October 29, 1991|By New York Times News Service

WASHINGTON -- Hospitals and nursing homes around the country are successfully suing states to force them to increase Medicaid payments to levels that more nearly reflect what it costs to treat patients.

The multimillion-dollar judgments, propelled by a 1990 Supreme Court decision permitting such suits, are severely straining the budgets of the federal and state governments, which jointly finance the program to provide medical care to low-income people.

Judges are finding that Medicaid payments to providers of health care do not meet the standard of "reasonable and adequate" compensation under the law.

Instead of reimbursing hospitals and nursing homes based on the costs incurred by efficient health care providers, states often base their payments simply on budget considerations, the courts say.

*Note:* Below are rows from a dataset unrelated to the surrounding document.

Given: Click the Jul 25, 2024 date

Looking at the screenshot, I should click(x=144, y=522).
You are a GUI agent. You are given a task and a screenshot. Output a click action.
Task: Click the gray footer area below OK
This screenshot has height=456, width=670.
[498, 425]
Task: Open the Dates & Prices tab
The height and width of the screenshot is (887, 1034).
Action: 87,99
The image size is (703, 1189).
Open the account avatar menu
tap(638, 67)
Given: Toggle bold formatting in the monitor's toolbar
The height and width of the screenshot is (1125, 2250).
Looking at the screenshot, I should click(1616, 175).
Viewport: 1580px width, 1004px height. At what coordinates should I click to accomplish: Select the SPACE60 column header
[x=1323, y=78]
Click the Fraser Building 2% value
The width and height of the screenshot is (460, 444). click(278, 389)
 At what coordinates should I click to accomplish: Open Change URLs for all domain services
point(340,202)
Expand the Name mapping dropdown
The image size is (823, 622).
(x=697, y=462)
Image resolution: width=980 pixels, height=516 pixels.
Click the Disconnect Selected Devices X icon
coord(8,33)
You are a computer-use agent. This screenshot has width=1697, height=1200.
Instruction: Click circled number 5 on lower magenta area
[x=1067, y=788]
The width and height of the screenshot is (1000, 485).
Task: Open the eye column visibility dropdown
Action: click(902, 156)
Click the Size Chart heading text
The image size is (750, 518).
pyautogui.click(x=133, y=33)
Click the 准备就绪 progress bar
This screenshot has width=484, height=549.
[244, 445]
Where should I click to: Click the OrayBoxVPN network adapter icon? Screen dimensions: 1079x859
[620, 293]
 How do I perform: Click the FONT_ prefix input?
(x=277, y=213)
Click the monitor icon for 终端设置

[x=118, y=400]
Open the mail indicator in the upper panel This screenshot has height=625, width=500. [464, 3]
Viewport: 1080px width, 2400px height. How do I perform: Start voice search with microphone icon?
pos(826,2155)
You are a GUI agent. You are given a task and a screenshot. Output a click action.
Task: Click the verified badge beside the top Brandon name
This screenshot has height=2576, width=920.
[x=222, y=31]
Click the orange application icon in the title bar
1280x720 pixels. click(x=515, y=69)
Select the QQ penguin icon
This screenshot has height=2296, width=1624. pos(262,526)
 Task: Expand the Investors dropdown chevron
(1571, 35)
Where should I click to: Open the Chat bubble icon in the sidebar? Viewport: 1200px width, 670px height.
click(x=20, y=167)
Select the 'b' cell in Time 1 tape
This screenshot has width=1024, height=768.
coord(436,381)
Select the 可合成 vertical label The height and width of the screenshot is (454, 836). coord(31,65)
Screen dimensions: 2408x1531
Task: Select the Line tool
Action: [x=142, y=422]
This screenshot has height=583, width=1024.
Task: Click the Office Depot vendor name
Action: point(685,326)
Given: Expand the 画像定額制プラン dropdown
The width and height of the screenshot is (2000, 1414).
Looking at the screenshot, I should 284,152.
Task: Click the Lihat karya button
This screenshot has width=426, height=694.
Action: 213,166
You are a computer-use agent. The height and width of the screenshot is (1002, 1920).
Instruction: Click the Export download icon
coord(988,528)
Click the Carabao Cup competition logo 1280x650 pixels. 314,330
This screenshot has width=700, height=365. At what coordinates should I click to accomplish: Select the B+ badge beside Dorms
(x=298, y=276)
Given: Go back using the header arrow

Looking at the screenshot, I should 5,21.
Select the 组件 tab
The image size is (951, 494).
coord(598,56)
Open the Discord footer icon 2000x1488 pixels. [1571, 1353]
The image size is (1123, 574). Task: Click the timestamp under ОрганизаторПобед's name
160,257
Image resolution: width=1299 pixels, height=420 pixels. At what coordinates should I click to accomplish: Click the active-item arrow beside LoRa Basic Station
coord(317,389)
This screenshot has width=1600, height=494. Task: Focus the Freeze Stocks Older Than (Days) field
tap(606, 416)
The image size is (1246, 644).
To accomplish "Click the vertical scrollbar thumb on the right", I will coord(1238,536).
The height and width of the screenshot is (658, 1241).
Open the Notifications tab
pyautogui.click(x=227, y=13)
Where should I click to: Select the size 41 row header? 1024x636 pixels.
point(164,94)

No such suits have been brought in Maryland.

According to a survey of hospitals by the American Hospital Association, on average, hospitals receive 78 cents for every dollar it costs to care for Medicaid patients. Judges have reached similar conclusions.

Federal and state spending for Medicaid has increased by several billion dollars a year as a result of court judgments, settlements and rate increases granted by states anticipating lawsuits.

Cost increases have been estimated at $62 million in Washington state, $120 million in Virginia, $65 million in Oregon and $90 million in Michigan.

State officials across the country say that the Medicaid increases come at a time when they are cutting other programs and raising taxes to eliminate budget deficits.

Specialists in health care warn that to offset the costs, some states might restrict Medicaid eligibility or cut back on optional services.